Merck & Co's two powerhouse oncology drugs – Keytruda and Lynparza – have failed to show efficacy when used in combination for patients with previously treated metastatic castration-resistant prostate cancer (mCRPC).

The disappointing result comes from the KEYLYNK-010 trial, which looked at the combination of PD-1 inhibitor Keytruda (pembrolizumab) with AstraZeneca-partnered PARP inhibitor Lynparza (olaparib) in men whose cancer had progressed after chemotherapy and anti-androgen therapy.

The trial compared Keytruda/Lynparza to treatment with anti-androgen therapy with either Pfizer/Astellas Xtandi (enzalutamide) or Johnson & Johnson's Zytiga (abiraterone), but found no improvement at interim analyses on radiographic progression-free survival (rPFS) and overall survival (OS), its dual primary endpoints.

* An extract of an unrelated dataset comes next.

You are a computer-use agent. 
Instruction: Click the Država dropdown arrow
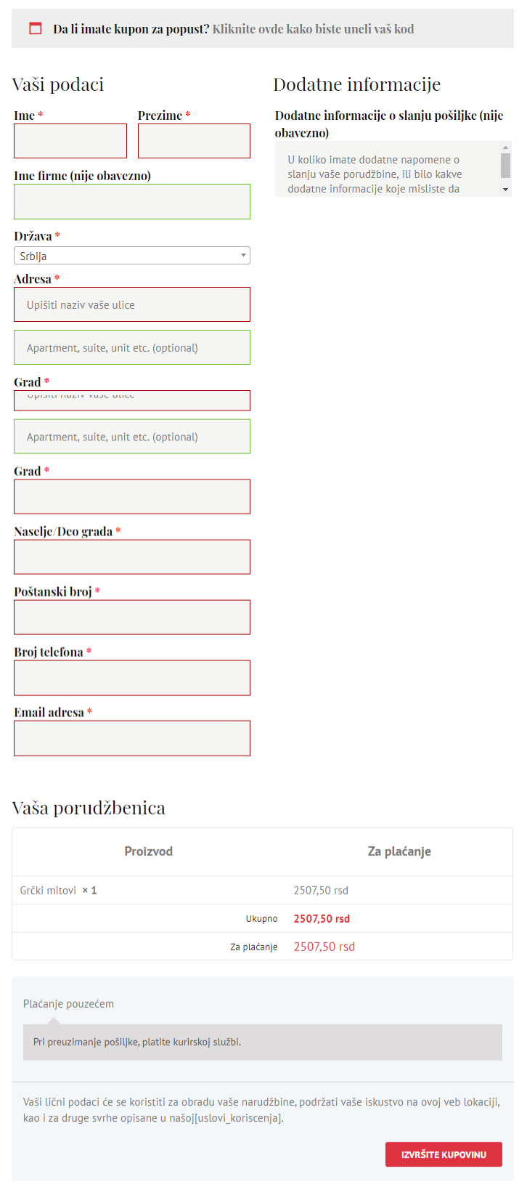pos(243,256)
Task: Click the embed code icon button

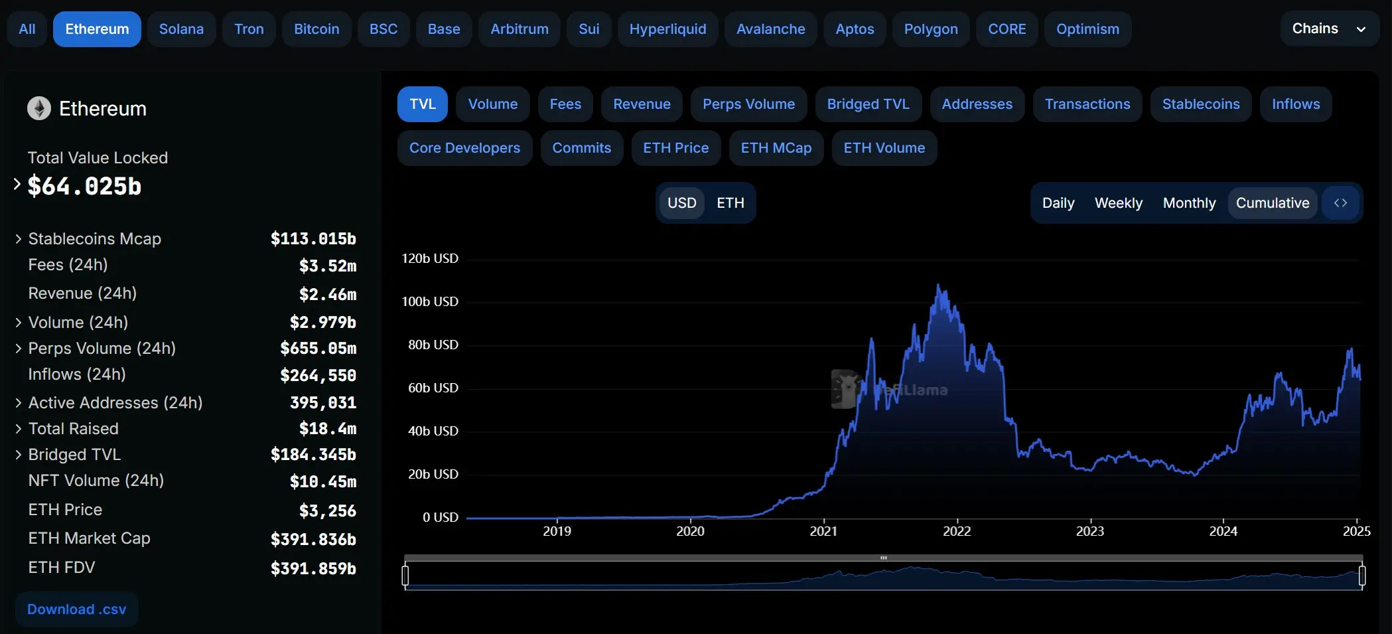Action: click(x=1340, y=203)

On the advice of its data monitoring committee, KEYLYNK-010 has now been halted as the chances of showing improved efficacy are slim, and the Keytruda/Lynparza pairing was also associated with a higher rate of serious side effects than the control arm.

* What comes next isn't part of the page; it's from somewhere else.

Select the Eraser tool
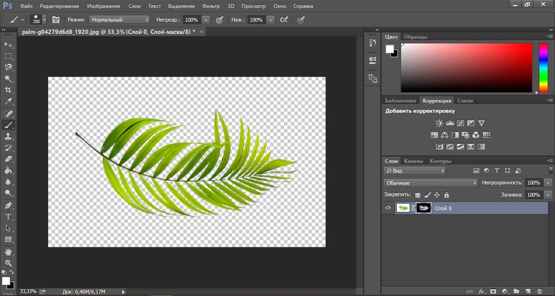Screen dimensions: 555x296 pyautogui.click(x=8, y=159)
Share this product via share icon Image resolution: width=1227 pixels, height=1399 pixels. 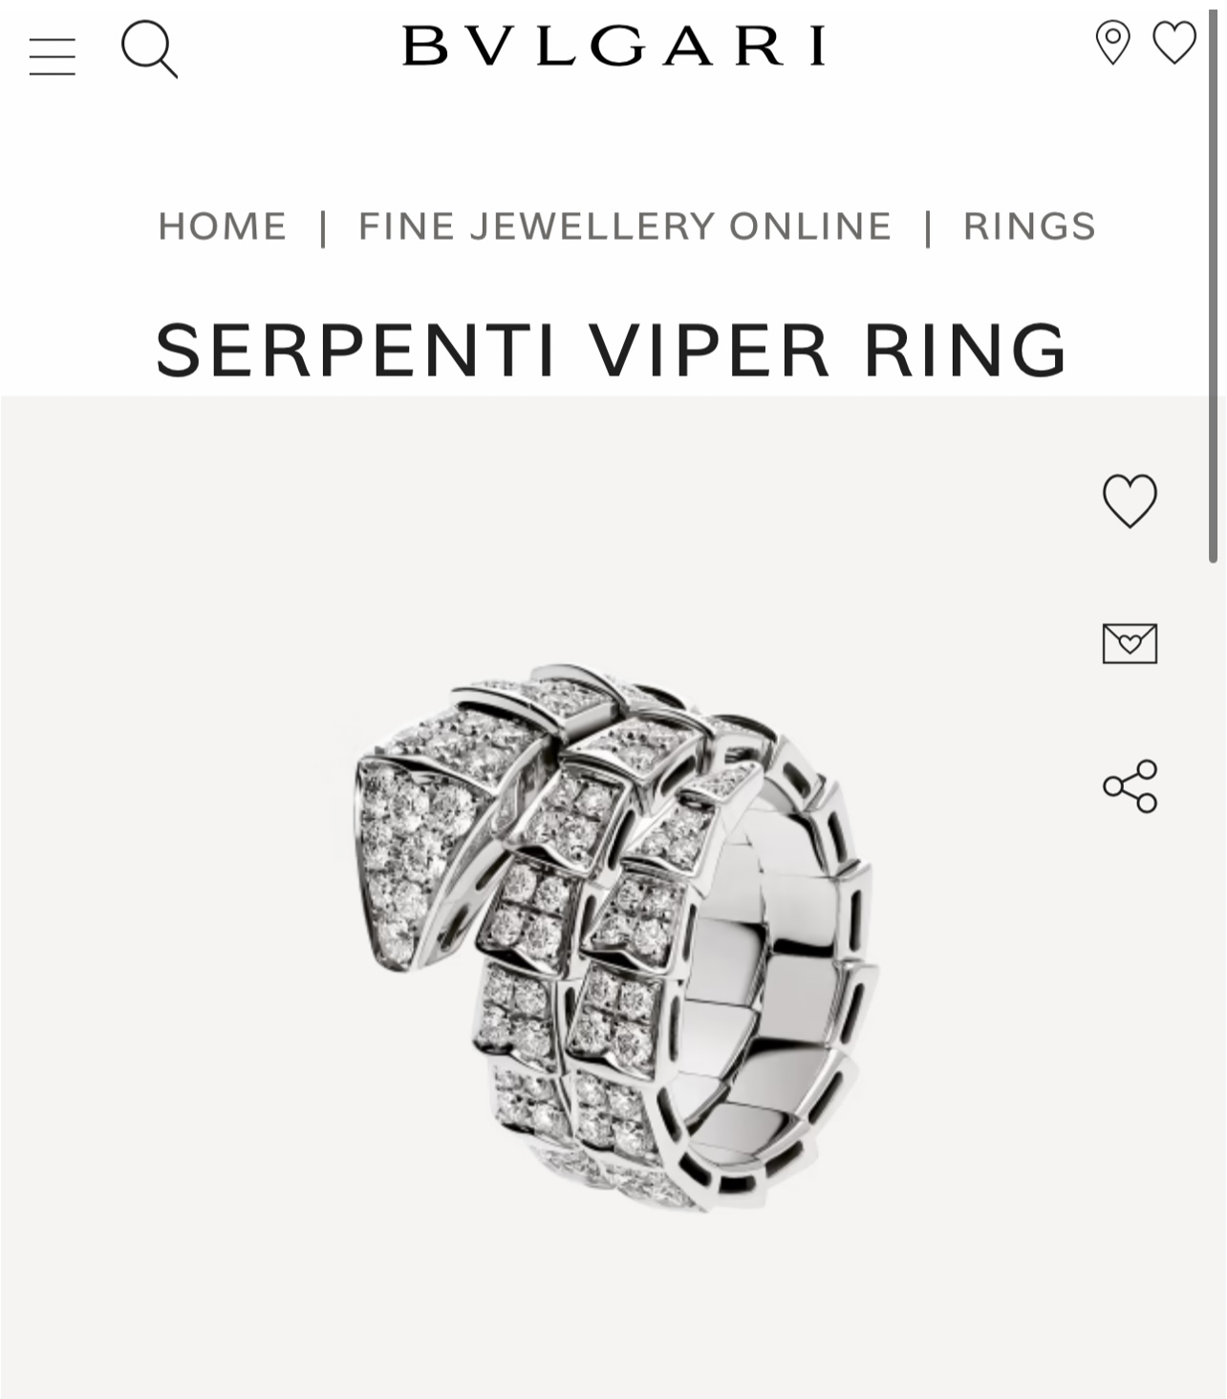click(1130, 786)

The outcome marks a rare setback for both Keytruda and Lynparza, which have grown steadily to lead their respective classes on the back of a steady stream of new approvals and launches.

Lynparza is already approved as a second-line treatment for homologous recombination repair (HRR) gene-mutated mCRPC, and has data showing it is effective in combination with Zytiga as a first-line treatment for an 'all-comer' population of men with mCRPC.

Keytruda, meanwhile, has struggled to make an impact in prostate cancer. The disease does not feature on the drug's very long list of approved indications, despite considerable clinical testing on Merck's part, and the Lynparza combination had been viewed as its best hope.

It's not alone among cancer immunotherapies in struggling to move the needle in prostate cancer, as no other drugs in the PD-1/PD-L1 inhibitor class have won regulatory approval in this setting and have generally shown low response rates in clinical trials.

Merck is still plugging away, however, and is running a trial of Keytruda plus chemotherapy as a second-line therapy for mCRPC, as well as studies of a combination of Keytruda with Xtandi.

Meanwhile, Merck and AZ will be hoping for better outcomes for the Keytruda/Lynparza combination in other types of cancer, with KEYLYNK studies on the go in various forms of lung cancer, ovarian cancer and triple-negative breast cancer (TNBC).